I wrote this post about two months ago, but I am still a bit unmotivated when it comes to blogging. I just really need some time to reflect. I have decided to cut down on posts from three per week to two (Tuesday and Thursday or Friday). I will also be redoing my blog layout, colours, etc. I would really love if anyone would help me for free. I am also stopping trying to monetize my blog until it gets more stable. I need to re-find my passion for blogging. I think everyone struggles from time to time, and I really feel that its something you usually cannot tell from the blog so I thought Id share a bit of my struggles. Without further ado, here’s the post I wrote.

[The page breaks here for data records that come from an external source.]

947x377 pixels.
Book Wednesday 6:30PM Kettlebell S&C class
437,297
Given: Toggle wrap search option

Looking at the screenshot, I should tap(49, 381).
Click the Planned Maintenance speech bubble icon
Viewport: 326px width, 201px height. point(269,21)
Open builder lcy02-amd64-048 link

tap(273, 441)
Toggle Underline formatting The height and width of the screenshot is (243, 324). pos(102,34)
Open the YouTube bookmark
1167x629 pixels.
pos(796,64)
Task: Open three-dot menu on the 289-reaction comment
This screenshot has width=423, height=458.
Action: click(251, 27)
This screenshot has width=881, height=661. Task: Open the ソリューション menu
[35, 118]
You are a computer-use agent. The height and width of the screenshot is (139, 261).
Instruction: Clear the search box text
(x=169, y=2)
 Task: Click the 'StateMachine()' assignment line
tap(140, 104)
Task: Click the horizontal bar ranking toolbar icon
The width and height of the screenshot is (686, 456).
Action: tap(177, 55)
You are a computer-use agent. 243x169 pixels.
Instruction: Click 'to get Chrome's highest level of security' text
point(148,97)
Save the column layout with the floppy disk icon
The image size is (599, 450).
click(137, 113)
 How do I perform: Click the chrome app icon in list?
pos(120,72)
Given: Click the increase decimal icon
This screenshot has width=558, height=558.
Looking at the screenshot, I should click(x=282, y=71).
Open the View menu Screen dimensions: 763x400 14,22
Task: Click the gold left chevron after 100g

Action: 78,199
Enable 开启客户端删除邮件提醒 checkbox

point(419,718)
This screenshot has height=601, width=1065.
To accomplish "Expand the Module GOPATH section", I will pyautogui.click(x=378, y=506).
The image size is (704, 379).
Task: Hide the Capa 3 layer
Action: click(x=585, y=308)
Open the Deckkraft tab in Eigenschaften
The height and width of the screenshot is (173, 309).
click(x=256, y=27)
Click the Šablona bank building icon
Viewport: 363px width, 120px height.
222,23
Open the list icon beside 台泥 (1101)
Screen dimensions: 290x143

Today is quite a personal post, and to be honest I am not sure if I will be posting this or not. I do know that I need to get it off my mind and even if it sits as a draft forever I will be fine with that.
During the last week(s) I have felt really sad about blogging. Questioning weather or not I should continue. I read somewhere that the average blog lasts for 3 months. I have had mine for about 9, so that’s good I guess.
I love blogging so much and I have been told I am quite passionate about it. But what happens when I put a lot of time and effort into something that just does not go anywhere? I think it would be natural to get discouraged. I have spent less time reading other blogs, hardly on Pinterest anymore (and that’s shocking), I spent a lot of time and energy on my Strawberry with Balsamic Vinegar & Mascarpone post, linked it up to over 20 link parties, I asked the two blogging groups on Facebook to comment on and share this post (because also my stats were so low) but still it only got 23 views, in 1 week.
It gets me thinking to what I am doing wrong? I am trying every trick in the book, but my blog is just not going anywhere. Will it ever go anywhere?
Is it just because I do not have a niche? Is it because my writing is bad? Do my project/posts suck? Is it because I am not good enough?
I will continue blogging, because I love it. But it is hard. Some days are less hard than others, but as long as I love what I do my stats should not really matter.
But in the end, I write to share my projects and connect with people. If I my blog is just lost in the big World Wide Web, is there really a point?